O milagre das folhas
       Não, nunca me acontecem milagres. Ouço falar, e às vezes isso me basta como esperança. Mas também me revolta: por que não a mim? Por que são de ouvir falar? Pois já cheguei a ouvir conversas assim, sobre milagres: “Avisou-me que, ao ser dita determinada palavra, um objeto de estimação se quebraria.” Meus objetos se quebram banalmente e pelas mãos das empregadas.

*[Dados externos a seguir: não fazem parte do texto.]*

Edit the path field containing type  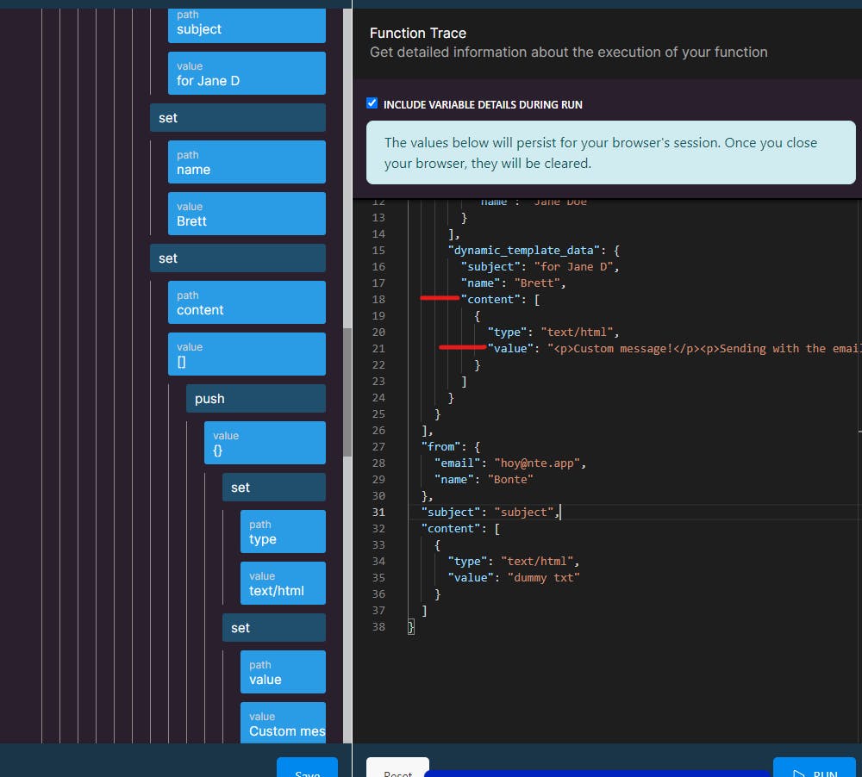point(282,531)
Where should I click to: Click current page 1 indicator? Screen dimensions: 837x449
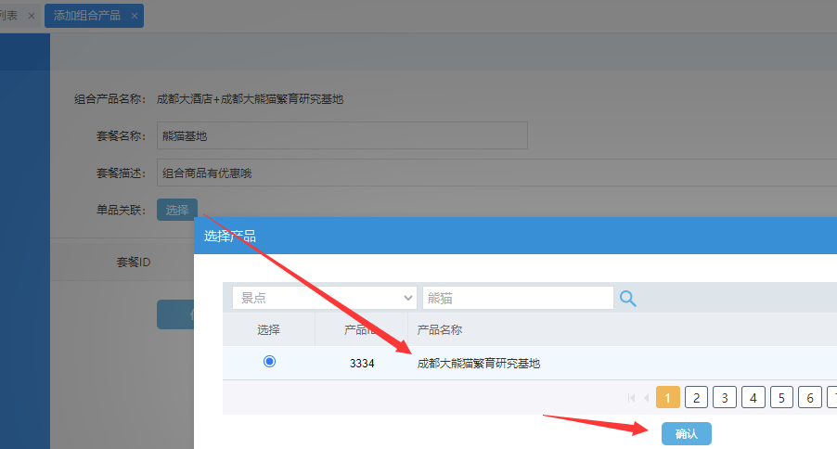click(x=667, y=397)
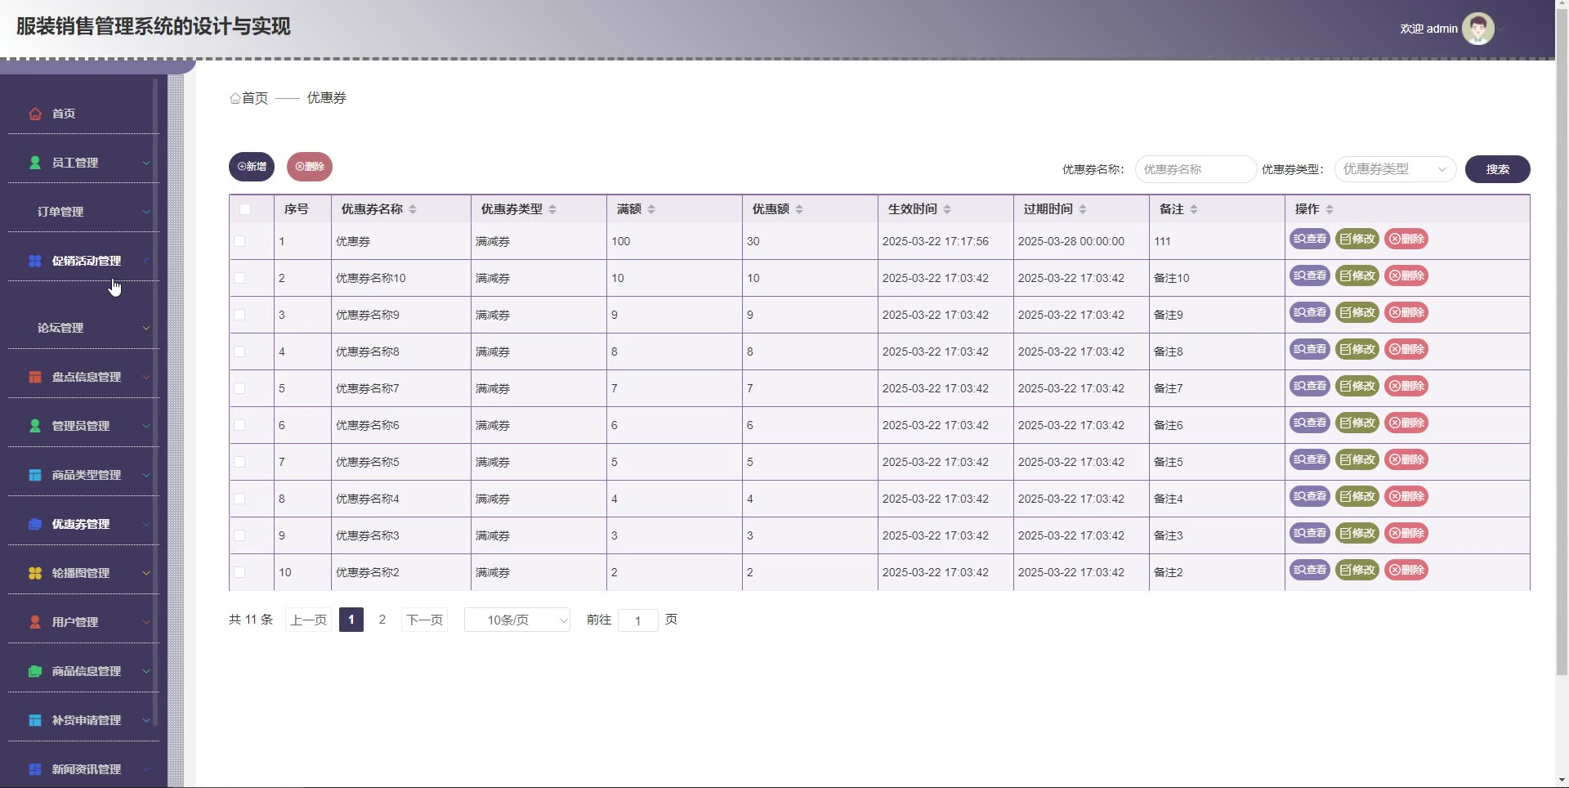Click the 盘点信息管理 sidebar icon
The height and width of the screenshot is (788, 1569).
(35, 377)
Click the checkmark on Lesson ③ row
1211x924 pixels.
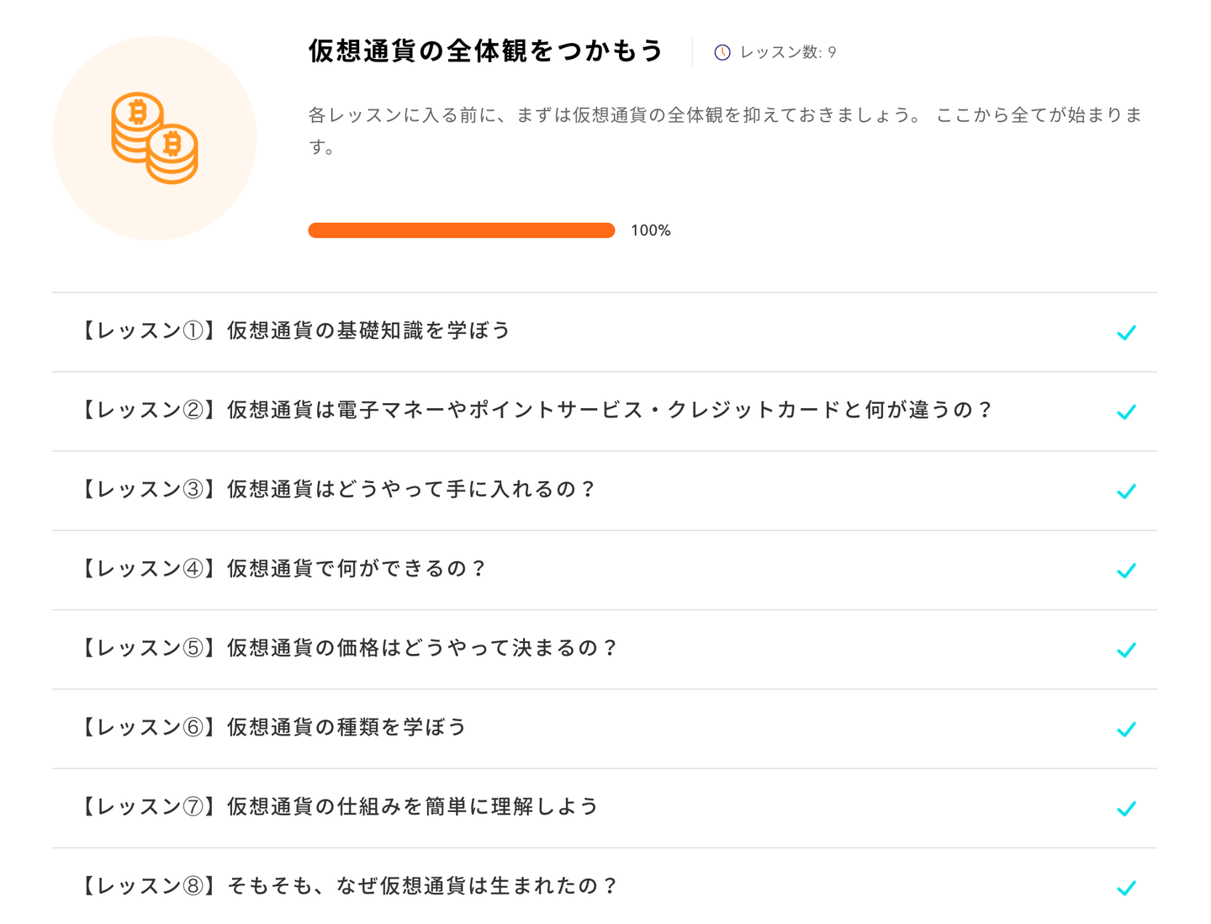pos(1126,491)
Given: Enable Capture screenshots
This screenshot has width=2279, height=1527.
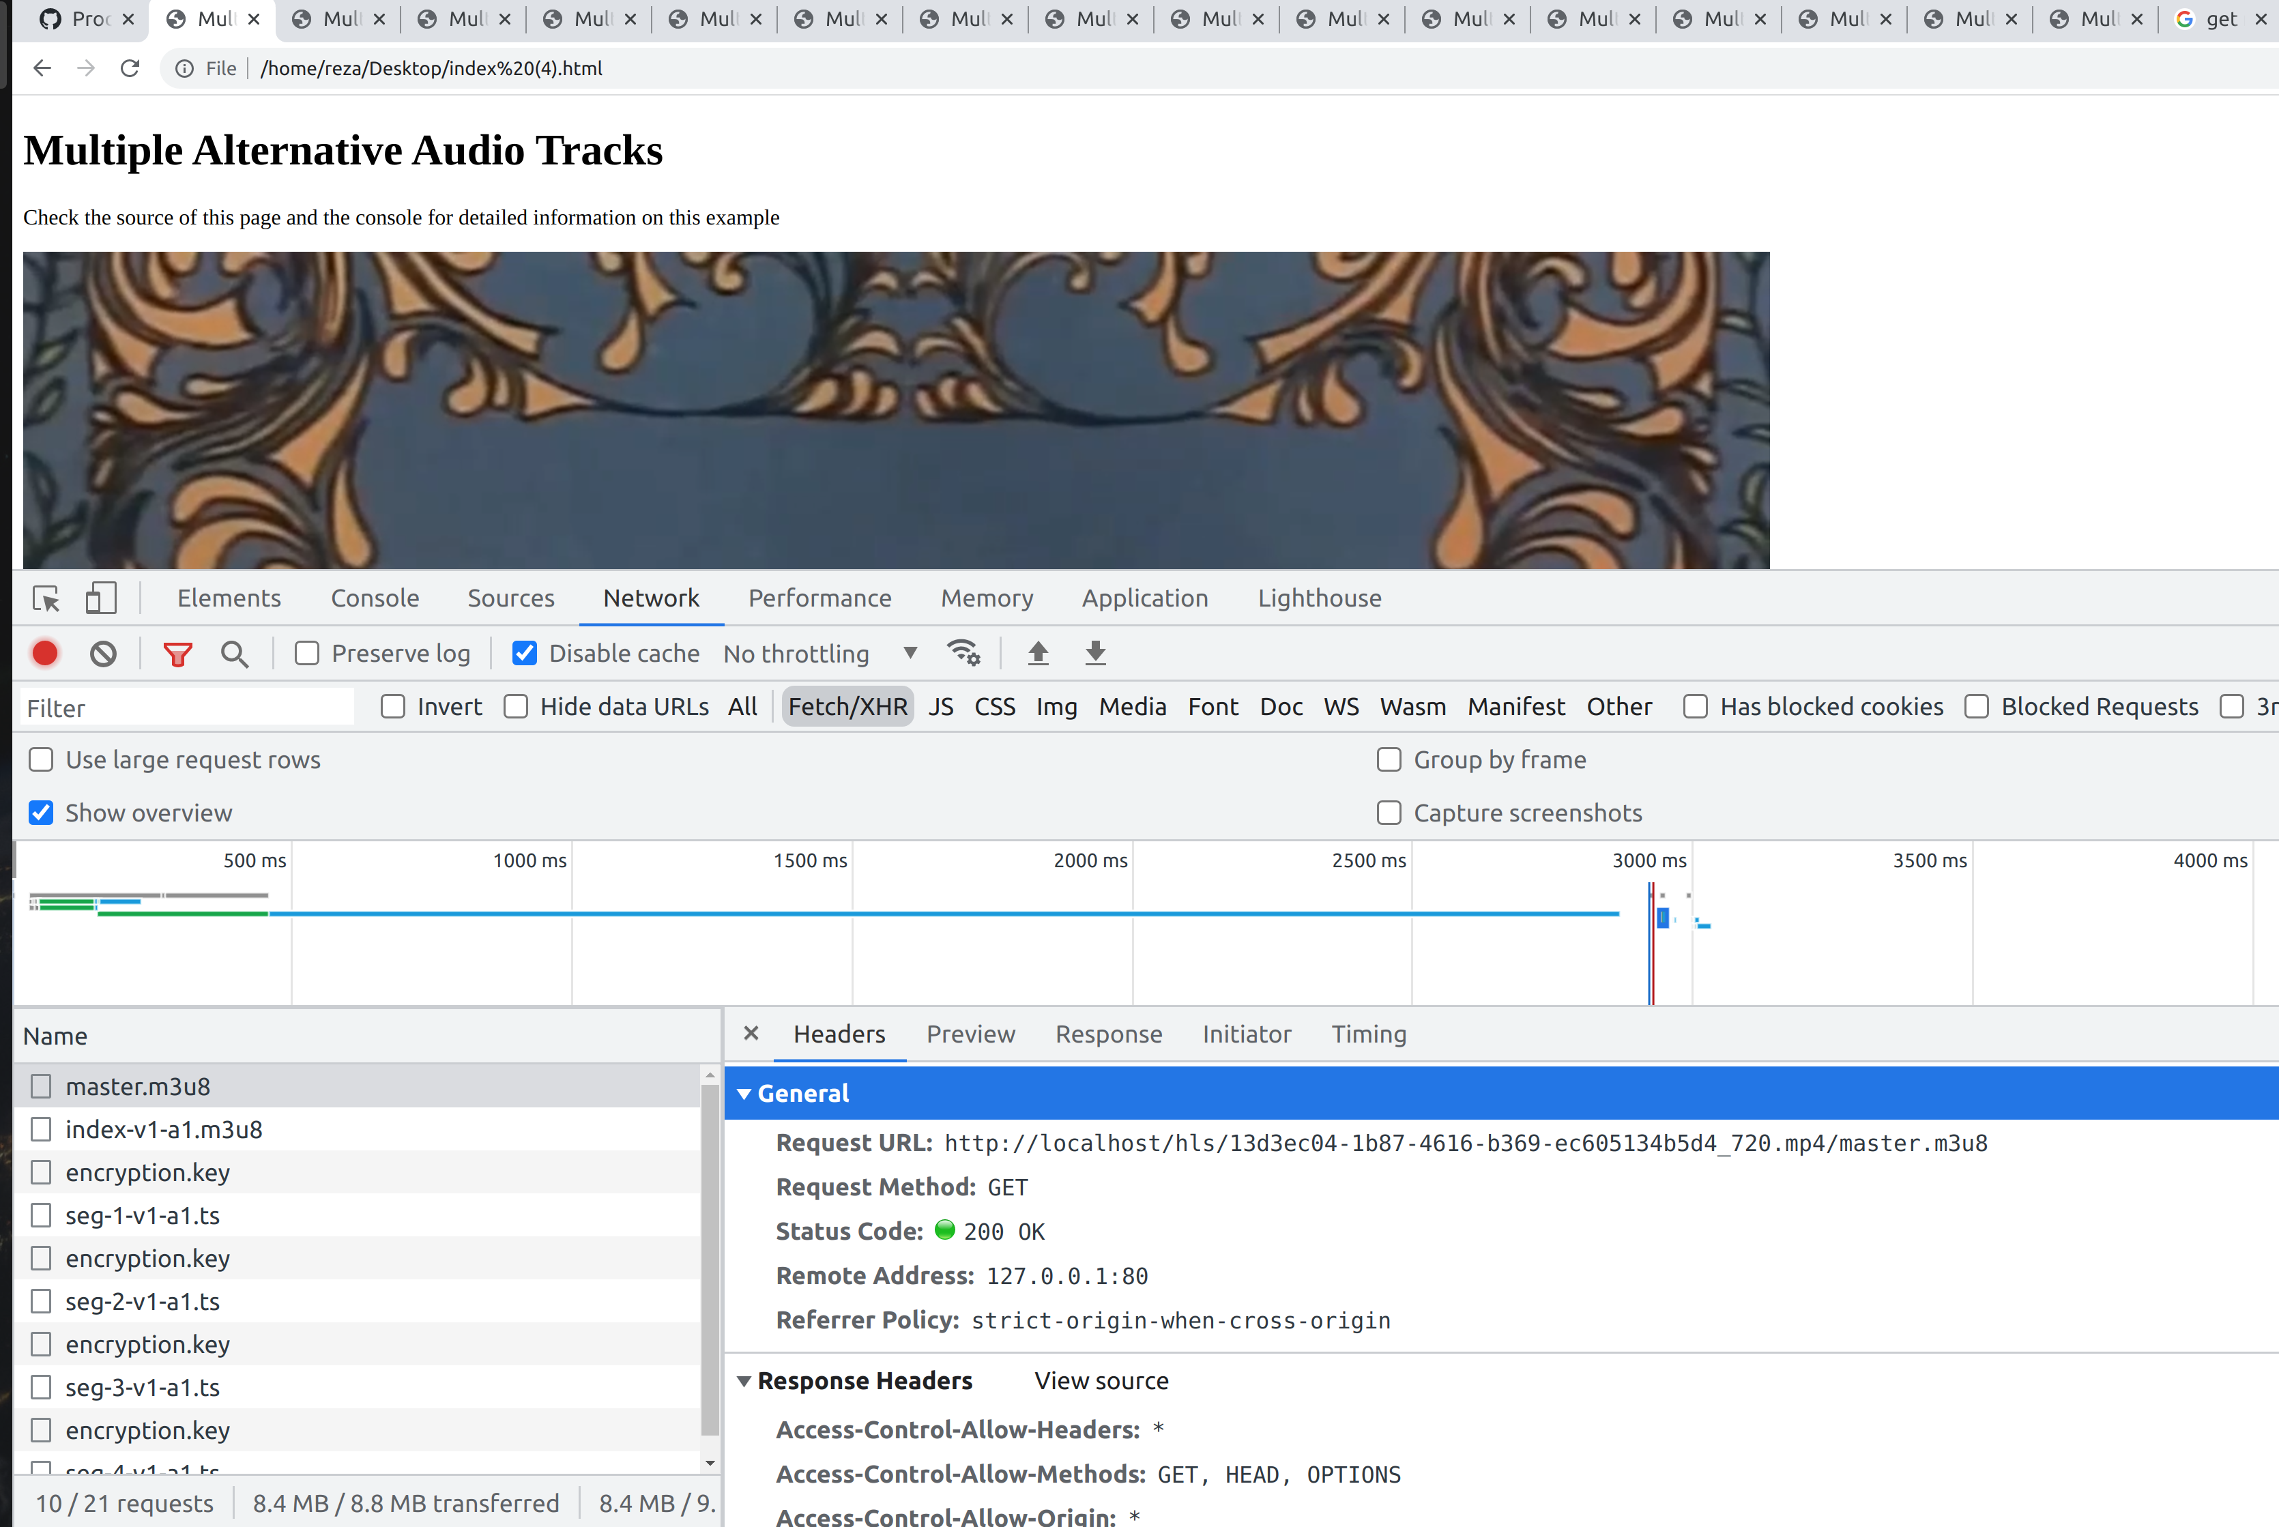Looking at the screenshot, I should (1390, 812).
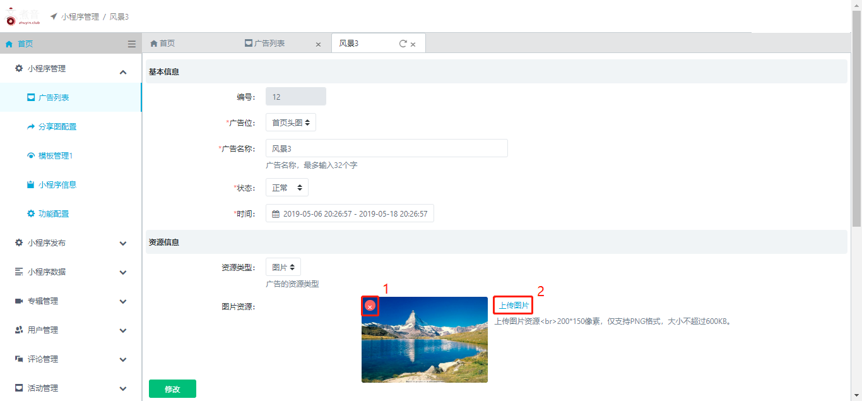The width and height of the screenshot is (862, 401).
Task: Click the red delete icon on image
Action: point(370,306)
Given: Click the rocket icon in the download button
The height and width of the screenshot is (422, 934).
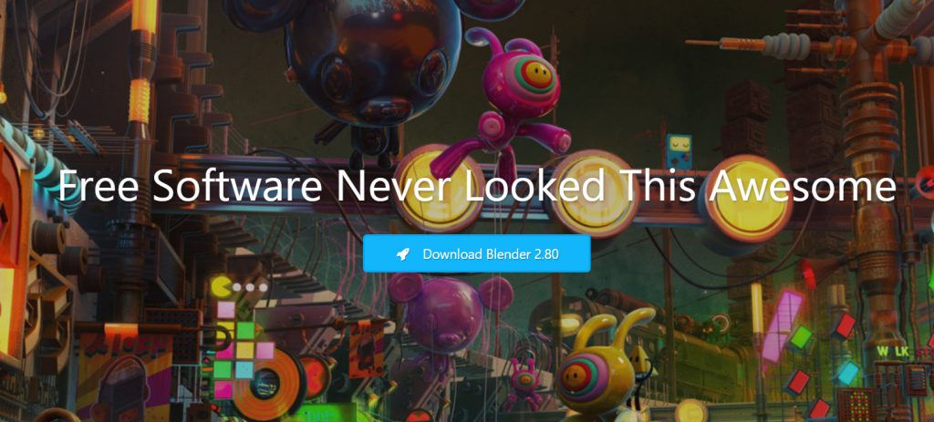Looking at the screenshot, I should point(403,254).
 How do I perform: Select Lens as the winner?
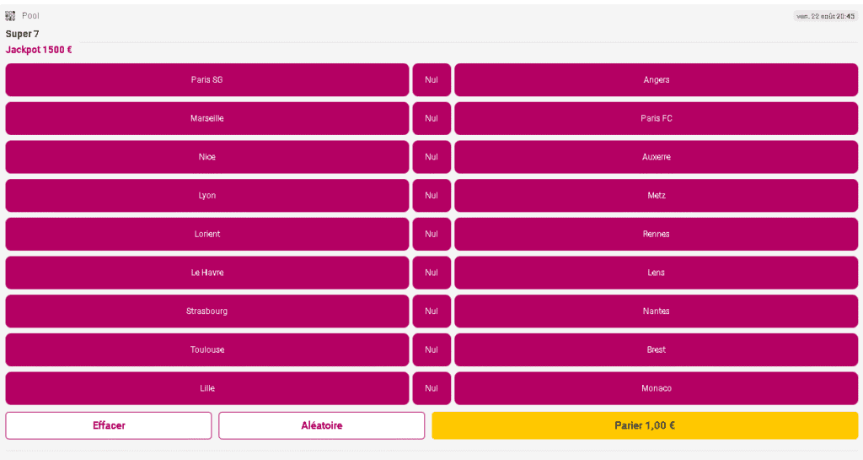(656, 273)
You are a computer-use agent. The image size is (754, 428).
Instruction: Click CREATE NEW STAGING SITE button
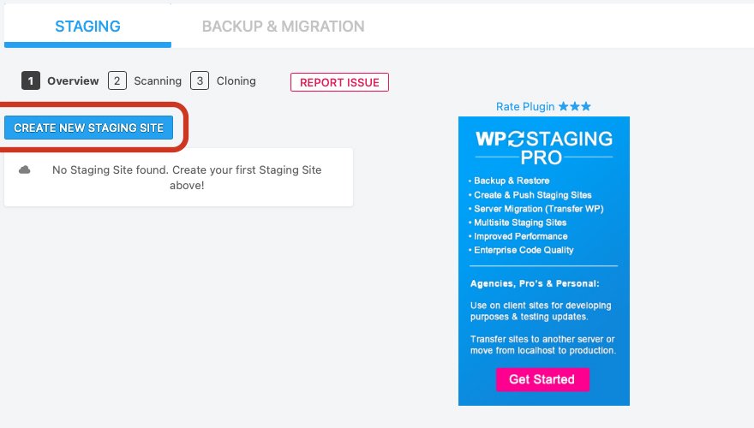click(88, 128)
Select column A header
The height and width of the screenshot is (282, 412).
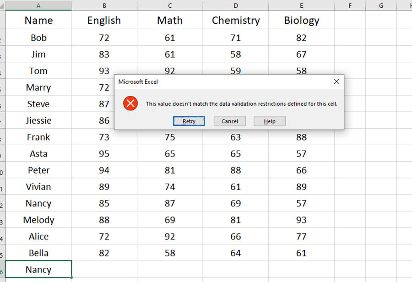(38, 5)
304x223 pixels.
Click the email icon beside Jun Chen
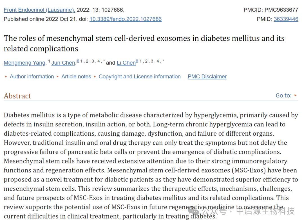click(78, 61)
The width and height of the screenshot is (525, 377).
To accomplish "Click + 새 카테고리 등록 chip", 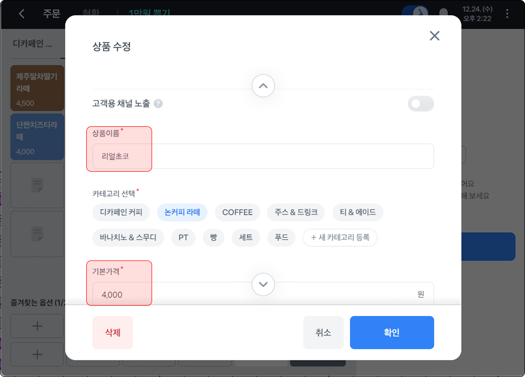I will click(x=340, y=238).
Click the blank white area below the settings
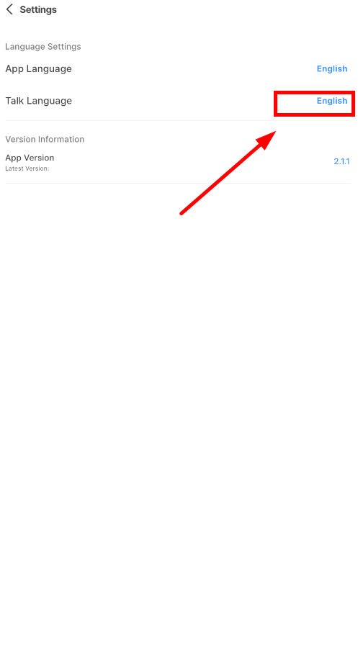 point(179,413)
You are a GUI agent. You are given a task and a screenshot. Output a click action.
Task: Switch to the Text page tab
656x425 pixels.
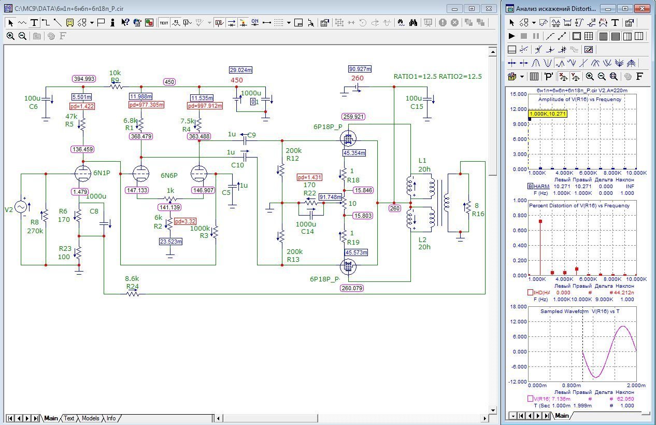coord(69,418)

Até que fui obrigada a chegar à conclusão de que sou daqueles que rolam pedras durante séculos, e não daqueles para os quais os seixos já vêm prontos, polidos e brancos. Bem que tenho visões fugitivas antes de adormecer – seria milagre? Mas já me foi tranquilamente explicado que isso até nome tem: cidetismo, capacidade de projetar no campo alucinatório as imagens inconscientes.

      Milagre, não. Mas as coincidências. Vivo de coincidências, vivo de linhas que incidem uma na outra e se cruzam e no cruzamento formam um leve e instantâneo ponto, tão leve e instantâneo que mais é feito de pudor e segredo: mal eu falasse nele, já estaria falando em nada.

Mas tenho um milagre, sim. O milagre das folhas. Estou andando pela rua e do vento me cai uma folha exatamente nos cabelos. A incidência da linha de milhares de folhas transformadas em uma única, e de milhões de pessoas a incidência de reduzí--las a mim. Isso me acontece tantas vezes que passei a me considerar modestamente a escolhida das folhas. Com gestos furtivos tiro a folha dos cabelos e guardo-a na bolsa, como o mais diminuto diamante. Até que um dia, abrindo a bolsa, encontro entre os objetos a folha seca, engelhada, morta. Jogo-a fora: não me interessa fetiche morto como lembrança. E também porque sei que novas folhas coincidirão comigo.

      Um dia uma folha me bateu nos cílios. Achei Deus de uma grande delicadeza.